Currently, converters like CharSwapConverter, or other prompt perturbation tools in PyRIT, are only usable before prompts are sent to the model. However, when using the OpenAI Responses API with function/tool calling enabled, there is no way for the model to dynamically request text transformations like perturbations, mutations, or obfuscation during a conversation.
This limits experimentation with model-driven robustness, self-evaluation, and adversarial reasoning patterns, especially in multi-agent scenarios where tool flexibility is key.
Describe the solution you'd like
I propose exposing converters (like CharSwapConverter, etc.) as function-callable tools, so they can be used within the custom_functions registry of OpenAIResponseTarget.

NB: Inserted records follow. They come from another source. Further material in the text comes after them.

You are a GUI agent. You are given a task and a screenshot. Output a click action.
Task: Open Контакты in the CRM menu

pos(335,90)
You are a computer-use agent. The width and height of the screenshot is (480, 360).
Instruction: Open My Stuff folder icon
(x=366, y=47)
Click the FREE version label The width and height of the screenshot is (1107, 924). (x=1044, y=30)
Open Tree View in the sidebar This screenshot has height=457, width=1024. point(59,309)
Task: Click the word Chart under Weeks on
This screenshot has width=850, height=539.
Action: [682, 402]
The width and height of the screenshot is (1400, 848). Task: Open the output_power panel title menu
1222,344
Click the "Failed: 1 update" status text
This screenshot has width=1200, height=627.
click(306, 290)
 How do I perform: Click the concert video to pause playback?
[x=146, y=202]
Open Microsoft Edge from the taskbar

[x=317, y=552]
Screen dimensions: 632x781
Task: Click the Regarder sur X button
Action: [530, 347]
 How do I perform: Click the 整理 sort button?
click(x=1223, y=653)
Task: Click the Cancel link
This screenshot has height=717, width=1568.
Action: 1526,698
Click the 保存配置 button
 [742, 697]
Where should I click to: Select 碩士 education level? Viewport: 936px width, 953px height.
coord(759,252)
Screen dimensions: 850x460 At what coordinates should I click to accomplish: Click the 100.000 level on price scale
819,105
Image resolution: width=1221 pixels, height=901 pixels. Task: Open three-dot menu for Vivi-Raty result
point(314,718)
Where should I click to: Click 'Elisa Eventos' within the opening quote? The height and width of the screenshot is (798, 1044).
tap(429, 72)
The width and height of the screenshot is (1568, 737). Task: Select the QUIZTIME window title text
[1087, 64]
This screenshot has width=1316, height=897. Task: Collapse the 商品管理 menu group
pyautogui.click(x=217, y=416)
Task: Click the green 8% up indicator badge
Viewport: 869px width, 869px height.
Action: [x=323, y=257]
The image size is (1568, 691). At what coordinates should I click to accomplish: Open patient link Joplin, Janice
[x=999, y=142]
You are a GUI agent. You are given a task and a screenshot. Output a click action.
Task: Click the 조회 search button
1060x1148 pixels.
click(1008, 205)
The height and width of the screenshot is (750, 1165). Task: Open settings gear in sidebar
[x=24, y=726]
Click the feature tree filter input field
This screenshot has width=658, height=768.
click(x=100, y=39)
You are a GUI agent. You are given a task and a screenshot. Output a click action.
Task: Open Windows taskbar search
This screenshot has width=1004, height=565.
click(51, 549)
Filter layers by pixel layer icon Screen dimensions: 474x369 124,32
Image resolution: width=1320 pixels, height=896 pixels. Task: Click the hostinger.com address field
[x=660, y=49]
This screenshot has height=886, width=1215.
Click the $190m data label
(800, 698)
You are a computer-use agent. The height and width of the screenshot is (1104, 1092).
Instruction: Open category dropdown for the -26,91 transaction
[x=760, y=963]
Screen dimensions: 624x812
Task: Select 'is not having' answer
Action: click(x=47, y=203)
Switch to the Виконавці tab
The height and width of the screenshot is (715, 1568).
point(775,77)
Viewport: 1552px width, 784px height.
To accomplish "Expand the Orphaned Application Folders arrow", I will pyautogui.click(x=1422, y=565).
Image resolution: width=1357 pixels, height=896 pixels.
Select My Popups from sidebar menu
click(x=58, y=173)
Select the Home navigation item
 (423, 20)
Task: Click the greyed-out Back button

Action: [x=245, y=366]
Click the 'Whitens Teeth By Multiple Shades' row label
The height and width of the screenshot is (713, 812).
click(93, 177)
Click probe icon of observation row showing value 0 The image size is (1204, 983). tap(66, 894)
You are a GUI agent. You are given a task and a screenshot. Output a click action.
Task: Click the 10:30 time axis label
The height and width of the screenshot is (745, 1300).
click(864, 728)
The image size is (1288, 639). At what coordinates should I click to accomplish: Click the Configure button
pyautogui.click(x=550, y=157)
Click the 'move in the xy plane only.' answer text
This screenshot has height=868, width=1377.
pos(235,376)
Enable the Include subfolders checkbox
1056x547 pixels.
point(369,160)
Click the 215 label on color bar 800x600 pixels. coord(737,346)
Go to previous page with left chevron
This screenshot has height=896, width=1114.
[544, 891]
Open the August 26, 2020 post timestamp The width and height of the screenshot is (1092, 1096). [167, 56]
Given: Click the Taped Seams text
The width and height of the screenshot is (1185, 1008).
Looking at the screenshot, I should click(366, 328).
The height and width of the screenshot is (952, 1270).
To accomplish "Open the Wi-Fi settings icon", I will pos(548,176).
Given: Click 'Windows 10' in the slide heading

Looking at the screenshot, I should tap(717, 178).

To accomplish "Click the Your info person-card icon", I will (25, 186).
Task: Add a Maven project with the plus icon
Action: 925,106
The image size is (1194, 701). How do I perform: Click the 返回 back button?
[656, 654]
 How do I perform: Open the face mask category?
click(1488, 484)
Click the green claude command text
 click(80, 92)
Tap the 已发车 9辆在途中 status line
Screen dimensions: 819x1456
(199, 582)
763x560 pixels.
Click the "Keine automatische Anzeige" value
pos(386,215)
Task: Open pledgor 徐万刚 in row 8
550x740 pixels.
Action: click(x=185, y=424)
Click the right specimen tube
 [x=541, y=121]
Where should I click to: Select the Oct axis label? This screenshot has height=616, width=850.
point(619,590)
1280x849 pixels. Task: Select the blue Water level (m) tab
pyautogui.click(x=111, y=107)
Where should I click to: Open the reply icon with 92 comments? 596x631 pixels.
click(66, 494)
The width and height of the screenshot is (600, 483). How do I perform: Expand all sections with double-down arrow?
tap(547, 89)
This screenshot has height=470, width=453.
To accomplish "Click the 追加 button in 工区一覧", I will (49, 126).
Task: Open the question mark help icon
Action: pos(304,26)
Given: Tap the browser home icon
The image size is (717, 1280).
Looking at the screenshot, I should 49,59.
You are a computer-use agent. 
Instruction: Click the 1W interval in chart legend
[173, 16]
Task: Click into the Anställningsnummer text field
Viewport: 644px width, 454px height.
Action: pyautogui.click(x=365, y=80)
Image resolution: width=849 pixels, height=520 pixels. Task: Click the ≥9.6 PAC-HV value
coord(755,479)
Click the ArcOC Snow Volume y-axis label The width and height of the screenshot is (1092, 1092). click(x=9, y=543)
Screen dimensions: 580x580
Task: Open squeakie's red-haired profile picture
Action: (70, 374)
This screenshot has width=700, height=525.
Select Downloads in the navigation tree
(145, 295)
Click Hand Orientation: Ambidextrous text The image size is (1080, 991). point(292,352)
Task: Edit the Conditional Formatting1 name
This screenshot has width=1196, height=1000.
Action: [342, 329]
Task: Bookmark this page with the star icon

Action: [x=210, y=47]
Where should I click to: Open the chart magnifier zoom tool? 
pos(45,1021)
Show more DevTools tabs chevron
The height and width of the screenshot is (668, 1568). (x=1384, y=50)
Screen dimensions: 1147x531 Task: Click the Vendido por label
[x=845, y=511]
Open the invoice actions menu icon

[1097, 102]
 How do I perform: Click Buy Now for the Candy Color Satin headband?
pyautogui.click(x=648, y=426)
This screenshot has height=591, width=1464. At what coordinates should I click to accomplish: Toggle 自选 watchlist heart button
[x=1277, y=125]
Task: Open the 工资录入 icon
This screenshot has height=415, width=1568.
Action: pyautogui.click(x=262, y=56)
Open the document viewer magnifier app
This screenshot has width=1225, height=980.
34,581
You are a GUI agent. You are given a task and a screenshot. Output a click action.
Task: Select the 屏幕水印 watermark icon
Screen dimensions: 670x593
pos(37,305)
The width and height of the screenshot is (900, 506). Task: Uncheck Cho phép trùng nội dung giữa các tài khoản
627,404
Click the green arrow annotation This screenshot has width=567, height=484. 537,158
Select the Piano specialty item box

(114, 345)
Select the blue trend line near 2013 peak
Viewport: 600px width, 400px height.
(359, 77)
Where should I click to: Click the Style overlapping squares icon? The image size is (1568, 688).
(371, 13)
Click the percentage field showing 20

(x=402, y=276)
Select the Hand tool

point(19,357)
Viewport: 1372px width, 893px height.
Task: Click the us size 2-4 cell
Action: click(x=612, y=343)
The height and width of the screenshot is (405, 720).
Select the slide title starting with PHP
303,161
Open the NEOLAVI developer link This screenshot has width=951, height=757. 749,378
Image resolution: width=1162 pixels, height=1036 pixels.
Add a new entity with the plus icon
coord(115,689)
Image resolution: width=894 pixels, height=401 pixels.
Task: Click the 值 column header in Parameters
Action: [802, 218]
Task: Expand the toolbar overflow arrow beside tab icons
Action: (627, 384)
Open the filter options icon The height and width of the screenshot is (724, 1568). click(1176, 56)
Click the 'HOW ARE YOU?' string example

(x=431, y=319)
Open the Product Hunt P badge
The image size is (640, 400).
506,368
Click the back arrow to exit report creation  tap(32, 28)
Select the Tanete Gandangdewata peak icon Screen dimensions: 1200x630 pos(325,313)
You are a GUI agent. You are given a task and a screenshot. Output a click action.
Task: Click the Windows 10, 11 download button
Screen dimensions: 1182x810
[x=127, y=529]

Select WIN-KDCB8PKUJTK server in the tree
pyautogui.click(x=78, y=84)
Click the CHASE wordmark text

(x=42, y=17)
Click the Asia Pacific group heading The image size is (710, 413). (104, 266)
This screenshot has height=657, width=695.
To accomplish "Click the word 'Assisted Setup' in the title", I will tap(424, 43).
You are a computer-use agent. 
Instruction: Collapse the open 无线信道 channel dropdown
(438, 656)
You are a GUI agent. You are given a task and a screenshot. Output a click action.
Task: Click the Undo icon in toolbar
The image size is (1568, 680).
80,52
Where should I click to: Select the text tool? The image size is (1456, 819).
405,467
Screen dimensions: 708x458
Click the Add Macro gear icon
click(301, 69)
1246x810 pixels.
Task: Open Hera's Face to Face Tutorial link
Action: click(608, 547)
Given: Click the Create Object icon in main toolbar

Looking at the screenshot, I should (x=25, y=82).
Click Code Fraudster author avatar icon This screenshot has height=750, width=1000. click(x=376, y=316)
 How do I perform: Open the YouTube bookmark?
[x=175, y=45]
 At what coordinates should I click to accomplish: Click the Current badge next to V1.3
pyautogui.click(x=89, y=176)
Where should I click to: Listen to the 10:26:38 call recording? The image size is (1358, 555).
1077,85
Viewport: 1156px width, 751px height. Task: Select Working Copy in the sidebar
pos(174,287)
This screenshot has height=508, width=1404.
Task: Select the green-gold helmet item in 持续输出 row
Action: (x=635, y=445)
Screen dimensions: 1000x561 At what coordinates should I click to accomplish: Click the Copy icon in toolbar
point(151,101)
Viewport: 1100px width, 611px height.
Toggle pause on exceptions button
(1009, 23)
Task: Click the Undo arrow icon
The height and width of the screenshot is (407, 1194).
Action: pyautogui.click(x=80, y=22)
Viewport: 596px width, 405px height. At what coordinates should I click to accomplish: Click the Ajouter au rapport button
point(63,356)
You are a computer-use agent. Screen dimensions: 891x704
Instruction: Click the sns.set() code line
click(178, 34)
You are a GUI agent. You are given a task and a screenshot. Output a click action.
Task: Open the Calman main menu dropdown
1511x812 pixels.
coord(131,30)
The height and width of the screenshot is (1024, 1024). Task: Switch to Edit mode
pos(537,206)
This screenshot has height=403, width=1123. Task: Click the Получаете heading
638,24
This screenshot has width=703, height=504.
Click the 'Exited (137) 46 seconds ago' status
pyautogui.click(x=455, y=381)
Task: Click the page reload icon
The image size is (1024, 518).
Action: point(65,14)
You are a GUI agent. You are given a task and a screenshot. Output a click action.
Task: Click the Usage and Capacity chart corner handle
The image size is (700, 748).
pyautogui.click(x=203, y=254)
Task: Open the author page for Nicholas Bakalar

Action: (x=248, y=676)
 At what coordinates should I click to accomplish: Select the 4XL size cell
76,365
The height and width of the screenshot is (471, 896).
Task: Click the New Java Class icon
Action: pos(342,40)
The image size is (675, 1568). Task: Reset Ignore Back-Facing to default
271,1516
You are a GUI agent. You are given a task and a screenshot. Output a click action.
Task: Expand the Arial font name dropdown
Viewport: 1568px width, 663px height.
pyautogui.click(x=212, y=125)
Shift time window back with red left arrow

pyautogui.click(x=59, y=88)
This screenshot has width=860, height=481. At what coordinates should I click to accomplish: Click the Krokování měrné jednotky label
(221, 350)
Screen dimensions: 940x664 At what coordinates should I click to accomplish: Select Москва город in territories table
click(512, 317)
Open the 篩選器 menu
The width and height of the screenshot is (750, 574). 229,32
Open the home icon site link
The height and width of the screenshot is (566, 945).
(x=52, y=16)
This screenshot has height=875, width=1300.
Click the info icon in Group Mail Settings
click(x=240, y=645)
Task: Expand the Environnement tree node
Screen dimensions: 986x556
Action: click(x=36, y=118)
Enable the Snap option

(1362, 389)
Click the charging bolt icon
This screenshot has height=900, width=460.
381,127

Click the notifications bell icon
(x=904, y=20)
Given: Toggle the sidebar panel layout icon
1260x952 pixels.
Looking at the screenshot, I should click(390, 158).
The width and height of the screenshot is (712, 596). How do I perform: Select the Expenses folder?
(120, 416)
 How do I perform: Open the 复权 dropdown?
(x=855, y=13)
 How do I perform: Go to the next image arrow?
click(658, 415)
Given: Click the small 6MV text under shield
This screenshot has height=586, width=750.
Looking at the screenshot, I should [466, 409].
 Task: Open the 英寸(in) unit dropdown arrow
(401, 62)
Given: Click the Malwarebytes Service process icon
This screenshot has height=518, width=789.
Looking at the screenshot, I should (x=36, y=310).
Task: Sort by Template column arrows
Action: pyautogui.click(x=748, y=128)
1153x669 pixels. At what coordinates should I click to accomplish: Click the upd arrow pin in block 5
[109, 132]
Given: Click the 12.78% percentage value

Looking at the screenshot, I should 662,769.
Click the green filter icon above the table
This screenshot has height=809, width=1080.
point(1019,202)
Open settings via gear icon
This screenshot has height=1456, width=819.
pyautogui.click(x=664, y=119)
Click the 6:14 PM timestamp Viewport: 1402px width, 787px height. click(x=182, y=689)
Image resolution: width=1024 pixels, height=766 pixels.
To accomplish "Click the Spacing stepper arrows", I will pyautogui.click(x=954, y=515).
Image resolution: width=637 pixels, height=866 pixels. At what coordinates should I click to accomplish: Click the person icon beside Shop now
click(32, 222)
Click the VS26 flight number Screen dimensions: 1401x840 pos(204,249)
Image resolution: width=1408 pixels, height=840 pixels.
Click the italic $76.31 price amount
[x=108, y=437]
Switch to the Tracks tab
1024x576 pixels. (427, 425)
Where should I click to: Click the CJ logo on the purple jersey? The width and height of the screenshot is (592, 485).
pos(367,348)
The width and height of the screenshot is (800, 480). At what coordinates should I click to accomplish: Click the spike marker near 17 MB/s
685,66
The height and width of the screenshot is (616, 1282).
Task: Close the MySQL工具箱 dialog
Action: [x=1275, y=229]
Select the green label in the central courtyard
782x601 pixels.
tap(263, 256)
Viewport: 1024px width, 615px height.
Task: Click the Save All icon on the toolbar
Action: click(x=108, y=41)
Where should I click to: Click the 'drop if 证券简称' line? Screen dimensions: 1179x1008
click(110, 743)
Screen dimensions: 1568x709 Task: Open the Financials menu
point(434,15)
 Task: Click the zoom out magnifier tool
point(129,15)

This would allow the model (or one of the agents) to call a converter dynamically via tool calling, enabling dynamic, contextual adversarial attacks or robustness tests during the conversation.
For example:
converter_tool = {
"type": "function",
"name": "apply_char_swap",
"description": "Apply character swaps to words for robustness testing",
"parameters": {
"type": "object",
"properties": {
"text": {"type": "string", "description": "Input text to perturb"},
},
"required": ["text"],
}
}The corresponding Python implementation can wrap the CharSwapConverter internally and return the perturbed text.
Additional context
This would integrate cleanly into the existing multi-agent orchestrator pipeline (#930), where:
- The Recon Agent gathers environmental/system info but doesn’t invoke transformations.
- The Strategy Agent analyzes context and decides which tools or mutations to apply.
- The AI Red Team Agent performs the actual tool call, such as invoking a converter, and delivers the perturbed prompt to the target model.
Note: This proposal does not replace or modify existing converters. Instead, it wraps them with lightweight async functions compatible with the Responses API's custom_functions registry. The converters are reused as-is, plugged into a callable interface, so the model can invoke them during conversation turns, just like any other tool.